---------- Data extract

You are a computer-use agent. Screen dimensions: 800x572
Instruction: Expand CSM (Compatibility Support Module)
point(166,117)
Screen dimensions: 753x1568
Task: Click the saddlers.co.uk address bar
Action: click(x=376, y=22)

--------------------

Work request: From the line with "Instruction: Expand CSM" to the final line of the entries above, return every line exactly as written.

Answer space:
Instruction: Expand CSM (Compatibility Support Module)
point(166,117)
Screen dimensions: 753x1568
Task: Click the saddlers.co.uk address bar
Action: click(x=376, y=22)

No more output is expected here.